--- begin Input rows ---

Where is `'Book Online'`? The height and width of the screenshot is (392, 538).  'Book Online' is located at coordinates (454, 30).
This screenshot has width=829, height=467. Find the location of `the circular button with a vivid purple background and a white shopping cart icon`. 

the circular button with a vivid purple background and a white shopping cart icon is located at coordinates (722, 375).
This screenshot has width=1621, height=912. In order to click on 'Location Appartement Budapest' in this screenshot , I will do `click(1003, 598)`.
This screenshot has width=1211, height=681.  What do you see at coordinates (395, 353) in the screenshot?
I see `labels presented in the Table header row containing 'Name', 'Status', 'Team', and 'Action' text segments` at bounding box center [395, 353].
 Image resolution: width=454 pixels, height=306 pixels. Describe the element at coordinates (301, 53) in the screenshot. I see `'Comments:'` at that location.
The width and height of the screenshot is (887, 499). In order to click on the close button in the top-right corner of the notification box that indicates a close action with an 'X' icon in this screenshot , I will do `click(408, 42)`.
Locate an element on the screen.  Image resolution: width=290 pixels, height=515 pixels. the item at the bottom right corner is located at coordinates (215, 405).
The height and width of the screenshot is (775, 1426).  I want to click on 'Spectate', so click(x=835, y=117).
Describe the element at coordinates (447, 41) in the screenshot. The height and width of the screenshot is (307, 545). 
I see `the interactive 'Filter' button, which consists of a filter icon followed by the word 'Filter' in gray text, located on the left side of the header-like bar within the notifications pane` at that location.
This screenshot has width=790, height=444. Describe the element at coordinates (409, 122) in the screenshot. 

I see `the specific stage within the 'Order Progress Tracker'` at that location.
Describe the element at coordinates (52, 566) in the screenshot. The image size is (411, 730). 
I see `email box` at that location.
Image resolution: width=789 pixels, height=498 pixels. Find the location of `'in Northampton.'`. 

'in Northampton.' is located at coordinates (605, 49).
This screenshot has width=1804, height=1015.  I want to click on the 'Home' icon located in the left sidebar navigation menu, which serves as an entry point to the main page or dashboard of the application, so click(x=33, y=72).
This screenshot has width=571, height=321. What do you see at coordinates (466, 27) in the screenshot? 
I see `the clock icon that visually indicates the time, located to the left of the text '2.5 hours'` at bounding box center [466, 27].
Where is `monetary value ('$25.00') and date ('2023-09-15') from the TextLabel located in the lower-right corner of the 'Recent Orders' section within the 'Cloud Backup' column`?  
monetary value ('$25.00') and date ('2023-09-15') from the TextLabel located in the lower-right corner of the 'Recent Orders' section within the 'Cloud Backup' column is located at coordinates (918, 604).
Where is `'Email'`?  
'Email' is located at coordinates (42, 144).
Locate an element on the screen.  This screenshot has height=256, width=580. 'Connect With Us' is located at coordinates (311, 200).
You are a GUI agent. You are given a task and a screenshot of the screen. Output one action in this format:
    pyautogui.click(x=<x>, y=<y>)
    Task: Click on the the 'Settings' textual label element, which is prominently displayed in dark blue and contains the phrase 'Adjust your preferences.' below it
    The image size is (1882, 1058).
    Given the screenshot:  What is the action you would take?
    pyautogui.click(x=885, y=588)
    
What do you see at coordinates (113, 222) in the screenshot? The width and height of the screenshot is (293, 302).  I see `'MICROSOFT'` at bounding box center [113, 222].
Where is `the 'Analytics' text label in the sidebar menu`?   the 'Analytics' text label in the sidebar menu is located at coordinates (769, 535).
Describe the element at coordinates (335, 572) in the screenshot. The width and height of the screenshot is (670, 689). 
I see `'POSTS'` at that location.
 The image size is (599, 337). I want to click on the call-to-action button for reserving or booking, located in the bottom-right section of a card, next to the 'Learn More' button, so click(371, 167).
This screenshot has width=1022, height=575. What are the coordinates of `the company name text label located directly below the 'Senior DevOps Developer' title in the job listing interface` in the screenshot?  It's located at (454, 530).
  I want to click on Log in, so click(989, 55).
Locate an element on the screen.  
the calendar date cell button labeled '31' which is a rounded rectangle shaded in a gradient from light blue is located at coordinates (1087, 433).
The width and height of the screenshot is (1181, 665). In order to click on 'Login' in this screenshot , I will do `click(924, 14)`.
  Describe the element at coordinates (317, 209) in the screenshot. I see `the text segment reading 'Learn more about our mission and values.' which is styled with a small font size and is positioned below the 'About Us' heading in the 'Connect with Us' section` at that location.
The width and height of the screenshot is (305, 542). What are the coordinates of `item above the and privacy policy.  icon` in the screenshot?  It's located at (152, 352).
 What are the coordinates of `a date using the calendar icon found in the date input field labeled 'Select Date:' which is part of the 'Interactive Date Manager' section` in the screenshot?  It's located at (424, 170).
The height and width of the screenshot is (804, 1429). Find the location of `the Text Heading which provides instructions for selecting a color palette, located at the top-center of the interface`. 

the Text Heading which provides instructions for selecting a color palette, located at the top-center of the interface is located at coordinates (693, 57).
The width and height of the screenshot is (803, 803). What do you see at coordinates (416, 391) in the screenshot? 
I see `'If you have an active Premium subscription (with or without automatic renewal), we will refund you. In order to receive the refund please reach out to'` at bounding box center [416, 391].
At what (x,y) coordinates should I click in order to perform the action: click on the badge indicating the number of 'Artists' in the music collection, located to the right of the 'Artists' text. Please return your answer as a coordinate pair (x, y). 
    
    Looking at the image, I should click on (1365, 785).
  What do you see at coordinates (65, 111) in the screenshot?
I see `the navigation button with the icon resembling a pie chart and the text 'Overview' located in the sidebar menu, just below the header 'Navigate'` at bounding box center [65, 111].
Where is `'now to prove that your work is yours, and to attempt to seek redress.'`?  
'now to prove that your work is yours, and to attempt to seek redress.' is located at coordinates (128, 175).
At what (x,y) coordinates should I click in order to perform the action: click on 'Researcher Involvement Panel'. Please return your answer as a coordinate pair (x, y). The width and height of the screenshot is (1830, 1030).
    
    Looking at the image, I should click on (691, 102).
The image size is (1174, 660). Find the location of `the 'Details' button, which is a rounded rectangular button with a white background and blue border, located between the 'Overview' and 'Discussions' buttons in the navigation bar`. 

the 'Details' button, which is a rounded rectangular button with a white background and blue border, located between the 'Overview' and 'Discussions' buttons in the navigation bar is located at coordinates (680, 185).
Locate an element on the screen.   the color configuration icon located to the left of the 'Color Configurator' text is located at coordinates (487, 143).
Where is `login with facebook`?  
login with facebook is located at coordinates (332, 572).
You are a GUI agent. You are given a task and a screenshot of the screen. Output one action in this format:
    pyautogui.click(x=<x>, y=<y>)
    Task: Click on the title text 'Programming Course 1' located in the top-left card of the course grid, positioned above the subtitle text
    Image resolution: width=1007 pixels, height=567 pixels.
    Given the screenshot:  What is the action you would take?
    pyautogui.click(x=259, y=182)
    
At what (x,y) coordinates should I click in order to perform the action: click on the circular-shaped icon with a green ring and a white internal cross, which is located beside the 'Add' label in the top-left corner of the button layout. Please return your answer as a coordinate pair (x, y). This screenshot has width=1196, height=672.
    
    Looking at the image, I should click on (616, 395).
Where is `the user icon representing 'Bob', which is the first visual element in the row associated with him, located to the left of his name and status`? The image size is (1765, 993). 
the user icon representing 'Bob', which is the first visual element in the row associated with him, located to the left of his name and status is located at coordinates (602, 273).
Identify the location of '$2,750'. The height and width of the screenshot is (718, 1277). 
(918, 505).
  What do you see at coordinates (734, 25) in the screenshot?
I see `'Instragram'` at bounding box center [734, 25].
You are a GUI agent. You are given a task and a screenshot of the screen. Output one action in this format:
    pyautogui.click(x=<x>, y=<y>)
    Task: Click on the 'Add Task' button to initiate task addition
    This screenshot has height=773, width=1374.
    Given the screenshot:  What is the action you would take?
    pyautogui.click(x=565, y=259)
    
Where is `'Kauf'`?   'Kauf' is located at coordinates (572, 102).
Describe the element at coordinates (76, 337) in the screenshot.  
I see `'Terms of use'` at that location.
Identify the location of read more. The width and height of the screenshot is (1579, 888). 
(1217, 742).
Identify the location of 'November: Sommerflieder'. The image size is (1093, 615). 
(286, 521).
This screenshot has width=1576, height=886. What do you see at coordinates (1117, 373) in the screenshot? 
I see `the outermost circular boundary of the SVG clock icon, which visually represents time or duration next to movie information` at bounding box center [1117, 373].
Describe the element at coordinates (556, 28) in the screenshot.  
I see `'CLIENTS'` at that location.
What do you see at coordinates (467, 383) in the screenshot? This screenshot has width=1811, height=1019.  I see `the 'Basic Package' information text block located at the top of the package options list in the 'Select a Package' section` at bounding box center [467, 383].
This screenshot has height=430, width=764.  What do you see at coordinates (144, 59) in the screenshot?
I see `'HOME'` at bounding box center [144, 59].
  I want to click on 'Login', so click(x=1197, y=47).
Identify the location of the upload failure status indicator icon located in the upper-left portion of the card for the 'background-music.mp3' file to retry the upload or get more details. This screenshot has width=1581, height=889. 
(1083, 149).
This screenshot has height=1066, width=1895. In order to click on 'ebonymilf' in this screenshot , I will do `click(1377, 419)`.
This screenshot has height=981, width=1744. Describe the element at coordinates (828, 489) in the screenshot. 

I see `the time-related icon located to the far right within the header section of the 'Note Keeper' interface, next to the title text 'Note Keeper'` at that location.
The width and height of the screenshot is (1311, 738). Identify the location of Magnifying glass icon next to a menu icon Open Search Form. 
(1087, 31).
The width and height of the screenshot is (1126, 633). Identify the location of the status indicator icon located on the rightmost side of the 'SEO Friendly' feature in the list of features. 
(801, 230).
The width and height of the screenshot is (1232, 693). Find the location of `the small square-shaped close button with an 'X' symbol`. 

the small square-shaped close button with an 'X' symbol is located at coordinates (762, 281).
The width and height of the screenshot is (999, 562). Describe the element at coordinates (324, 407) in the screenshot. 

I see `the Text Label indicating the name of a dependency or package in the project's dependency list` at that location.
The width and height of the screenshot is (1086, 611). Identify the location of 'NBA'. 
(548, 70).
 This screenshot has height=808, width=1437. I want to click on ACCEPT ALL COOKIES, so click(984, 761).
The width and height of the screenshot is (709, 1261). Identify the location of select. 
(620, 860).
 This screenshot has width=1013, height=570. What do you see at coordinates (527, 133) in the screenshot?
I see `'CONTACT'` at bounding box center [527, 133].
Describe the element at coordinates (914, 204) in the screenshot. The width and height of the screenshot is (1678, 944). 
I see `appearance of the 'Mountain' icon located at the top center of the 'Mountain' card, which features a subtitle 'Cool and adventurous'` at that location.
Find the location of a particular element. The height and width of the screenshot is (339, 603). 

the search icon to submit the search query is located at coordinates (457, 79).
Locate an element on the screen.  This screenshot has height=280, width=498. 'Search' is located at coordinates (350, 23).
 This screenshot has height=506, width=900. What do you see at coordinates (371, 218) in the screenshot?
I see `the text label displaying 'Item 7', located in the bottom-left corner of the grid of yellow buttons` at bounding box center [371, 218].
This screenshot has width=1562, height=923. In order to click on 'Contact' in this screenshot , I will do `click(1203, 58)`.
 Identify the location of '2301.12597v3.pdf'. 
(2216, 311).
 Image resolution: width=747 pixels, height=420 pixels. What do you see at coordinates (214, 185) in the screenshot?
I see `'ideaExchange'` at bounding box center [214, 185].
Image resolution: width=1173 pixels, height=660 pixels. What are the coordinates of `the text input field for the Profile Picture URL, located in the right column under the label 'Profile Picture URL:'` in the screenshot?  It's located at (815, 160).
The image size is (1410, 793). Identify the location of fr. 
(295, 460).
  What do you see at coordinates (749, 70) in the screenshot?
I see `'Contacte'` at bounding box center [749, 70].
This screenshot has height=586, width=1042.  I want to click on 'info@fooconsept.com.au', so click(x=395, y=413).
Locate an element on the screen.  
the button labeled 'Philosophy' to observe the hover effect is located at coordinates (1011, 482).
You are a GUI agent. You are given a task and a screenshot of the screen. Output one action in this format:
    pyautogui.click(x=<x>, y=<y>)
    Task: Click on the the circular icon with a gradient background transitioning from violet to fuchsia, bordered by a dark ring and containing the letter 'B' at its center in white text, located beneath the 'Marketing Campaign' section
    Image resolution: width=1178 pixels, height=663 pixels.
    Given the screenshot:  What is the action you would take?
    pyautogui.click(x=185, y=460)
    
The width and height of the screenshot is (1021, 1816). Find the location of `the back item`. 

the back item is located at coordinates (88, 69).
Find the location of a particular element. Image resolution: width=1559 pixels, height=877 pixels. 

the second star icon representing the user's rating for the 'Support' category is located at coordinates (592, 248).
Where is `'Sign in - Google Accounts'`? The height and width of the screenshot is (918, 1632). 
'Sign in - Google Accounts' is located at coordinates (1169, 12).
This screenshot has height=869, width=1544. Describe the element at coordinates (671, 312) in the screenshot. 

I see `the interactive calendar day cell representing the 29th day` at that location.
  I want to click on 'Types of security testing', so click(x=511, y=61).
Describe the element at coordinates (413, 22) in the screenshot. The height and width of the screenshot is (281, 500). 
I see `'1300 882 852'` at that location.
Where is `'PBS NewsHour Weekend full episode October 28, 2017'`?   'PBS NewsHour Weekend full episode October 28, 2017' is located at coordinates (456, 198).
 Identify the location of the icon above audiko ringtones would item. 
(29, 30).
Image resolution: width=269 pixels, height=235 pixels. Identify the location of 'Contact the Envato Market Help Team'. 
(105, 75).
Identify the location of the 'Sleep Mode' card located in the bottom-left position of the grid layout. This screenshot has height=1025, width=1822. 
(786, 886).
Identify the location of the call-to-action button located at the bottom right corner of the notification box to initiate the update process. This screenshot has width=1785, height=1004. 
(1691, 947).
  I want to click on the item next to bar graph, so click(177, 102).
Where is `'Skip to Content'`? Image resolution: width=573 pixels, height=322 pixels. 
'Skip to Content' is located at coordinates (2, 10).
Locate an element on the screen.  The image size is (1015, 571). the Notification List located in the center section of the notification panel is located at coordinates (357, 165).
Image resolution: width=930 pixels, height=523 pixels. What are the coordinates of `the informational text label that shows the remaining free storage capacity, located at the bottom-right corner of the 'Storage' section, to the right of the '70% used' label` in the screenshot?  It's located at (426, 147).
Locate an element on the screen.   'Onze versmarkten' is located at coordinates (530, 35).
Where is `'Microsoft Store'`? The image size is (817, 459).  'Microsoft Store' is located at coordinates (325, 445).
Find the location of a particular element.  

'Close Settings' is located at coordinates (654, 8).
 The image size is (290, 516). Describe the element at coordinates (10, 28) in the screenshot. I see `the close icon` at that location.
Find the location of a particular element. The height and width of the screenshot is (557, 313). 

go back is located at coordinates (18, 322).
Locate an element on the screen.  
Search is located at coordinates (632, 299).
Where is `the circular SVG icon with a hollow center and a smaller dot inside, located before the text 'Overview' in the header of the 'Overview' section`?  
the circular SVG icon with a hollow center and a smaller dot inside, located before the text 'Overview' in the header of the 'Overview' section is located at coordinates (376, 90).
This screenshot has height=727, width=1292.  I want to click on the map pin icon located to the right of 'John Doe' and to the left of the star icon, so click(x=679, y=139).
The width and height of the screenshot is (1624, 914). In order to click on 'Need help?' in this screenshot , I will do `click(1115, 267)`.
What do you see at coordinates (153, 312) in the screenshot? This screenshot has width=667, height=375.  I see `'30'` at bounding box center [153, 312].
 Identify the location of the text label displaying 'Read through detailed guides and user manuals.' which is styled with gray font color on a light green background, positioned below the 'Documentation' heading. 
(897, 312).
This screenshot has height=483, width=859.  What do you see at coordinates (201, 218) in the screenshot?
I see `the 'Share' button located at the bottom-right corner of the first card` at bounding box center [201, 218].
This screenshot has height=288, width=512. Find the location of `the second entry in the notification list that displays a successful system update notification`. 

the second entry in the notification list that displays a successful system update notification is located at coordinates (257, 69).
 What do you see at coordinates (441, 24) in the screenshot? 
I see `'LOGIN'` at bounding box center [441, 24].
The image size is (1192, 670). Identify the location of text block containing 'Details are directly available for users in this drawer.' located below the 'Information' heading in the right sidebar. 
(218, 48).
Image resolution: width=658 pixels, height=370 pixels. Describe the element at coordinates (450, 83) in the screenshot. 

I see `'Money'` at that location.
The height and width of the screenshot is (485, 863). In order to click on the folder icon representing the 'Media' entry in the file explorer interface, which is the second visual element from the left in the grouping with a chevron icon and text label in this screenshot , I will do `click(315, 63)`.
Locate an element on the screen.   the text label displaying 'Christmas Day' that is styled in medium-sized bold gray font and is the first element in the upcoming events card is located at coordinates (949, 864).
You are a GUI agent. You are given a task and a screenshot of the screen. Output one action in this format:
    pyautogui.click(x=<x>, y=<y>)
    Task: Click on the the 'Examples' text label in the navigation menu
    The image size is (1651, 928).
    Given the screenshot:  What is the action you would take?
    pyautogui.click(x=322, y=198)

--- end Input rows ---

**Set task**
Render the lines of the records above as a numbered list, starting at the line that contains "This screenshot has width=1804, height=1015." and ending with the line that contains "center [466, 27].", both included. Leave out any blank lines.

**Task result**
1. This screenshot has width=1804, height=1015.  I want to click on the 'Home' icon located in the left sidebar navigation menu, which serves as an entry point to the main page or dashboard of the application, so click(x=33, y=72).
2. This screenshot has width=571, height=321. What do you see at coordinates (466, 27) in the screenshot? 
3. I see `the clock icon that visually indicates the time, located to the left of the text '2.5 hours'` at bounding box center [466, 27].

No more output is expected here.